++++ Text segment ++++

[PATCH v11 00/10] convert: add support for different encodings

lars . schneider Fri, 09 Mar 2018 09:37:11 -0800

From: Lars Schneider <larsxschnei...@gmail.com>

Hi,


Patches 1-5,9 are preparation and helper functions.
Patch 6-8,10 are the actual change. Patch 8 is new.

This series depends on Torsten's 8462ff43e4 (convert_to_git():
safe_crlf/checksafe becomes int conv_flags, 2018-01-13) which is
already in master.

Changes since v10:

* rename startscase_with() to istarts_with() (Duy)
* validate_encoding() advises the canonical form of the UTF
  encoding name to the user (Junio)
  --> I added it this as a separate commit that you could be dropped
      if desired by the reviewers.
* fix documentation for roundtrip check (Junio)
* use isspace() to check whitespace/tab delimiter
  in core.checkRoundtripEncoding (Junio)
* remove dead code in roundtrip check (Junio)
* fix invalid # in comment (Eric)
* detect UTF8 and UTF-8 as default encoding (Eric)
* make asterisk stick to the variable, not type (Junio)
* print an error if "w-t-e" does not have a proper value (Junio)

++++

● **Parts of the exercise**:
A. From the cover letter for the encoding patch series, print the passage that begins with the words containing "This series depends" and ends with "to istarts_with() (Duy)".
B. Pick up the cover letter for the encoding patch series after its last line and write what comes next.

++++ Information provided ++++

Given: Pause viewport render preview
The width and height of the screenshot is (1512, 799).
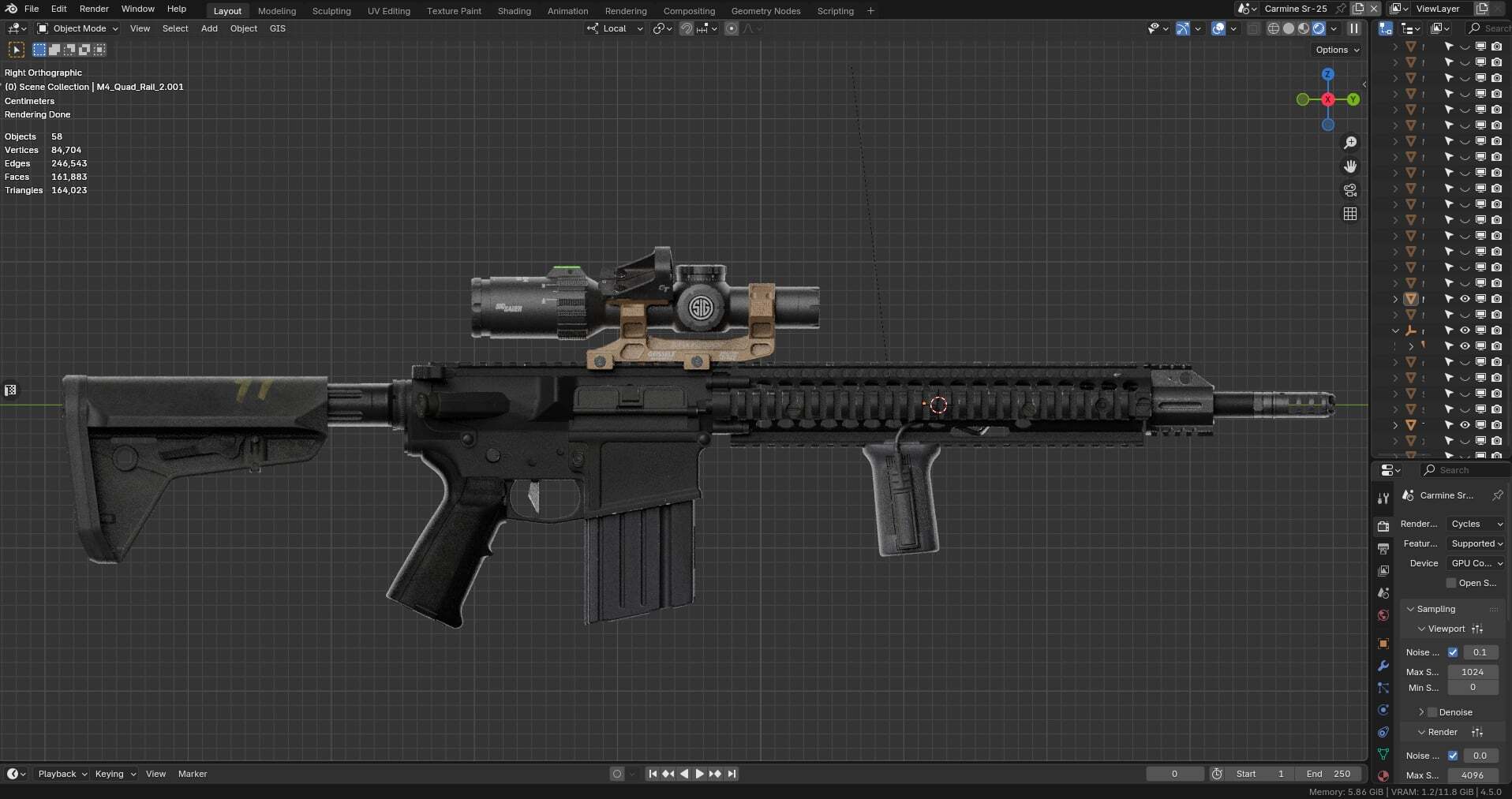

++++
++++ Information provided ++++

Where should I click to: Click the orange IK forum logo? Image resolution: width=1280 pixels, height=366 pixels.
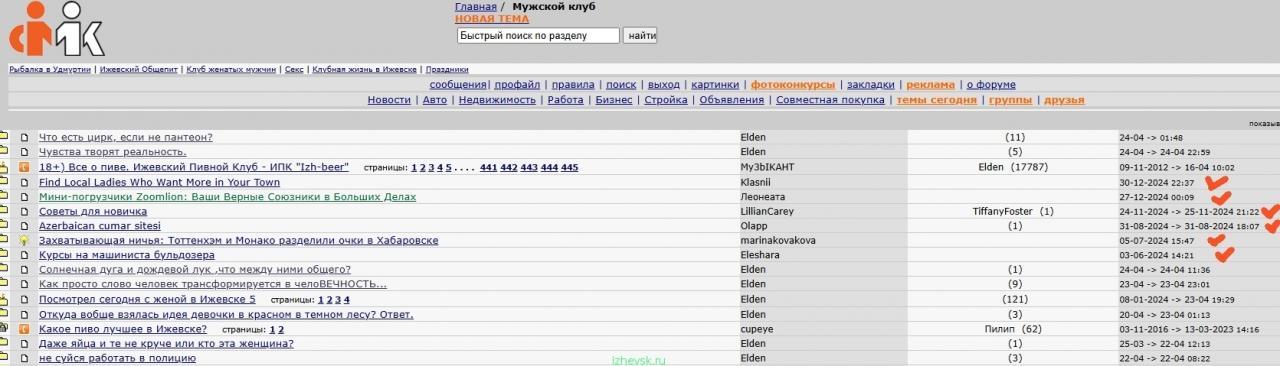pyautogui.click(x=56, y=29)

++++
++++ Information provided ++++

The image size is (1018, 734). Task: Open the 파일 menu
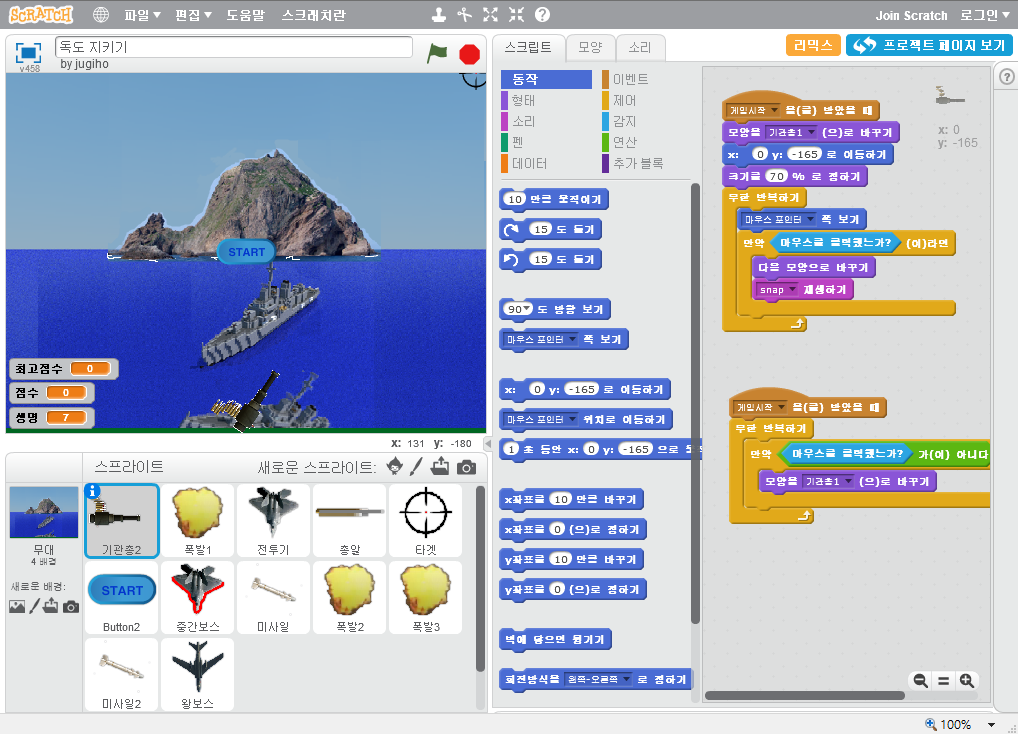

++++

● **Answers below**:
A.
This series depends on Torsten's 8462ff43e4 (convert_to_git():
safe_crlf/checksafe becomes int conv_flags, 2018-01-13) which is
already in master.

Changes since v10:

* rename startscase_with() to istarts_with() (Duy)

B.
  --> BTW: I noticed that the attribute is not set to "git_attr__false"
      even if I define "-working-tree-encoding". I haven't investigated
      further yet. Might that be a bug? If yes, then this should be
      addresses in a separate patch series.

Thanks,
Lars


  RFC: 
https://public-inbox.org/git/bdb9b884-6d17-4be3-a83c-f67e2afa2...@gmail.com/
   v1: 
https://public-inbox.org/git/20171211155023.1405-1-lars.schnei...@autodesk.com/
   v2: 
https://public-inbox.org/git/20171229152222.39680-1-lars.schnei...@autodesk.com/
   v3: 
https://public-inbox.org/git/20180106004808.77513-1-lars.schnei...@autodesk.com/
   v4: 
https://public-inbox.org/git/20180120152418.52859-1-lars.schnei...@autodesk.com/
   v5: https://public-inbox.org/git/20180129201855.9182-1-tbo...@web.de/
   v6: 
https://public-inbox.org/git/20180209132830.55385-1-lars.schnei...@autodesk.com/
   v7: 
https://public-inbox.org/git/20180215152711.158-1-lars.schnei...@autodesk.com/
   v8: 
https://public-inbox.org/git/20180224162801.98860-1-lars.schnei...@autodesk.com/
   v9: 
https://public-inbox.org/git/20180304201418.60958-1-lars.schnei...@autodesk.com/
  v10: 
https://public-inbox.org/git/20180307173026.30058-1-lars.schnei...@autodesk.com/

Base Ref:
Web-Diff: https://github.com/larsxschneider/git/commit/afc02ce2e0
Checkout: git fetch https://github.com/larsxschneider/git encoding-v11 && git 
checkout afc02ce2e0


### Interdiff (v10..v11):

diff --git a/Documentation/config.txt b/Documentation/config.txt
index d7a56054a5..7dcac9b540 100644
--- a/Documentation/config.txt
+++ b/Documentation/config.txt
@@ -531,10 +531,10 @@ core.autocrlf::
        in which case no output conversion is performed.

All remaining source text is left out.